Brooklands Museum Shortlisted for Museums + Heritage Award

Brooklands Museum

Brooklands Museum in Surrey, operated by an independent charitable trust, joins some of the world’s best known institutions after it was announced yesterday they have been shortlisted for their ambitious Aircraft Factory and Flight Shed project for an annual award. The Museums + Heritage Awards are held as an extension to the annual Museums + Heritage Show which this year is on 16th & 17th May at Olympia in London. It recognises projects of excellence, innovation and ground-breaking initiatives from galleries and visitor attractions across the UK and overseas.

These range from remarkable achievements of national institutions to projects crafted with limited resources and those championing their staff and volunteers who work hard to deliver inspiring visitor experiences. The Permanent Exhibition category, for which Brooklands has qualified, also includes National Army Museum, Ashmolean Museum, London’s Natural History Museum and part of the Science Museum Group, ‘Wonderlab’ amongst its shortlistees. Other categories include Volunteer of the Year, Educational Initiative, Marketing Campaign and Project on a Limited Budget.

The six-year project at Brooklands required extensive planning and fundraising which involved dismantling and restoring a Grade 2 Listed WWII Bellman Hangar, relocating it and reinterpreting it inside as an aircraft factory, restoring and re-profiling the section of original 1907 Race Track where the Hangar once stood and constructing a new purpose-built Flight Shed with archives and storage. The Aircraft Factory opened to the public in November 2017.

The experience is immersive: as soon as visitors enter through the doors of the Factory, they hear the sounds and drink in the authentic atmosphere of a busy factory. They pick up a “clocking in” card, don an overall and try for themselves the skills involved in aircraft manufacture on interactives at several workstations. In the Tinsmiths Shop, for example, they can roll, bend and rivet blanks of metal to make a small aeroplane to take home or see how wing shapes respond in a wind tunnel. Aircraft and their major components are displayed on “assembly lines” running through the factory.

Looking out over the factory floor is a new mezzanine level that tells the story of aircraft design at Brooklands, where visitors explore the challenges and compromises of designing new and future aircraft. From the mezzanine, a walkway leads into the Flight Shed, which houses some of the Museum’s live aircraft as well as radar and radio equipment and a permanent exhibition on pioneering pilots.
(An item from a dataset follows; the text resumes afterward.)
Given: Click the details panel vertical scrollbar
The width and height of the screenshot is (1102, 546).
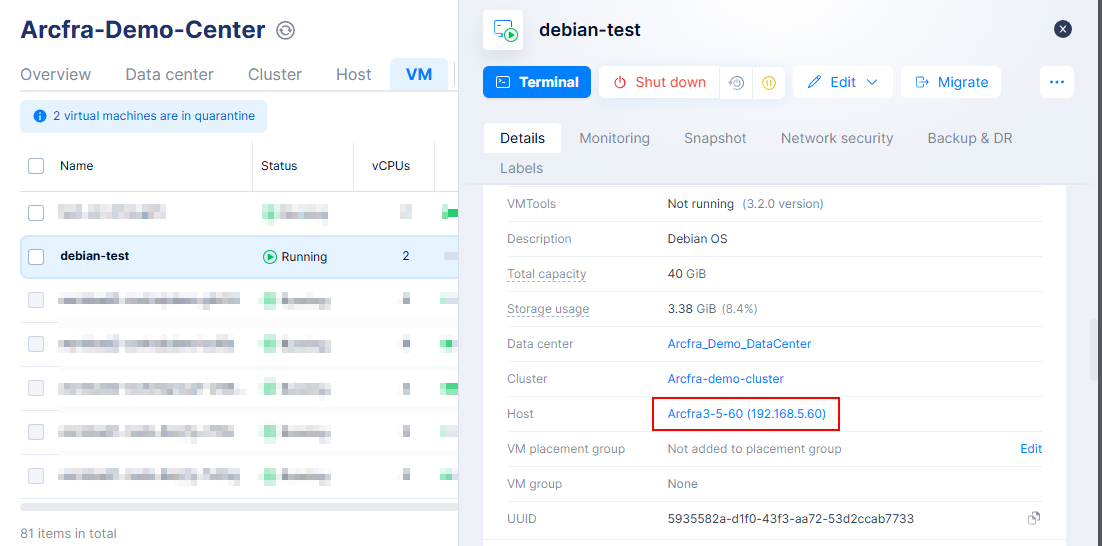Looking at the screenshot, I should click(x=1095, y=350).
Visitors can sit in the cockpit of a Harrier, open locker doors and discover the stories of real workers and pilots at the site and find out about the many aviation firsts and records set at Brooklands. Underneath, workshops for training in aviation preservation skills welcome students and other Museum professionals as part of an ongoing learning programme.

The whole experience is enhanced and brought to life by volunteer stewards and demonstrators, some of them former employees of the Brooklands factories (which employed 14,000 people from surrounding towns and villages at their peak). The volunteers share their own reminiscences making every visit unique and which is a highlight for most visitors.

The Awards are judged by a panel of the sector’s leaders and the winners will be announced at the Awards Ceremony on Wednesday May 16th in London.